Ideally, the answer will be platform independent, but platform specific, particularly Oracle JVMs, are useful as well. The project that I'm working on is still running a version 6 JVM.
The particular need has to do with a GUI that is "freezing" from time to time. I'm well aware of doing on GUI work on the EDT. The program was working well on Windows, but after moving to Linux, these "strange" GUI issues began to happen. Actually, this issue has occurred on two applications, both after a Windows to Linux move. JVisualVM shows over 10 million java.awt.EventQueueItem
objects. The suspicion is that the AWT queue is growing faster than it's being served on Linux, so the idea is to put an AWT queue length indicator on the app and see what it shows as the queue grows/shrinks.
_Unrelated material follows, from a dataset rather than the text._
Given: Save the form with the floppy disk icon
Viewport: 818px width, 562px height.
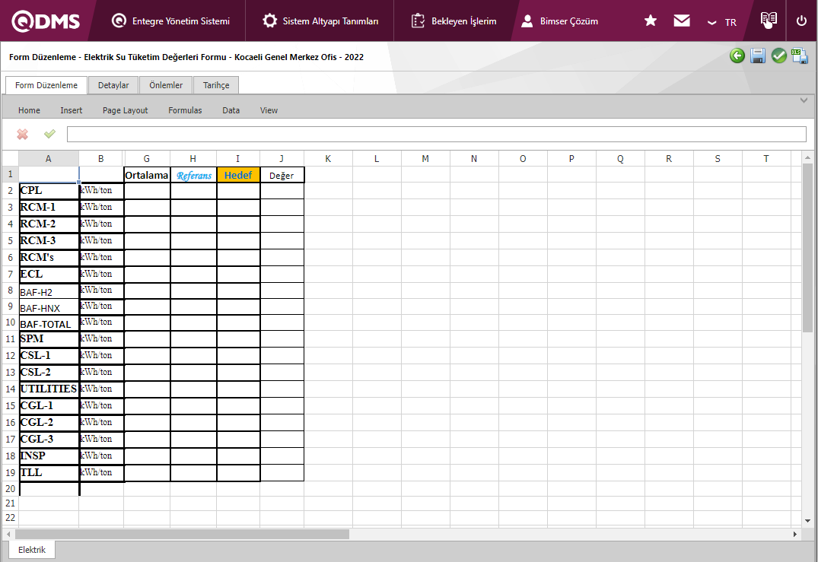Looking at the screenshot, I should [758, 56].
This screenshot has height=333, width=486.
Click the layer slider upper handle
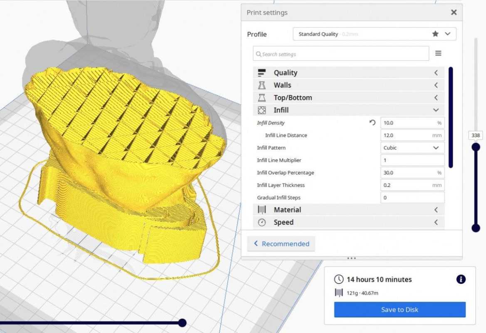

A bit of Googling found this, but it does a linear scan of the queue. Maybe there's some better way?
Interesting subject. I've investigated the EventQueue code a bit, and while I haven't solved your problem, I may have some useful pointers:
EventQueue.push(EventQueue)
to install your own implementation. All events in the queue will be transferred to your queue, so you can count them as they are posted to your queue. Unfortunately, this is still a linear scan, but at least now it's platform independent.** Some tweaking: I haven't tried this, but I would strip all public/protected static code (everyone that references those methods/variables uses java.awt.EventQueue anyway, and so can you), add the size variable and update this variable in the following four methods: postEvent(AWTEvent, int)
, getNextEventPrivate()
, getNextEvent(int)
and removeSourceEvent(Object, boolean)
.
A big issue with this modification is the fact that the EventQueue makes some calls to AWT methods with default visibility (for example, Toolkit.getEventQueue()
and Component.getAccessControlContext()
), which you are not allowed to call since your implementation will be in a different package. You'll have to find a workaround for each case individually.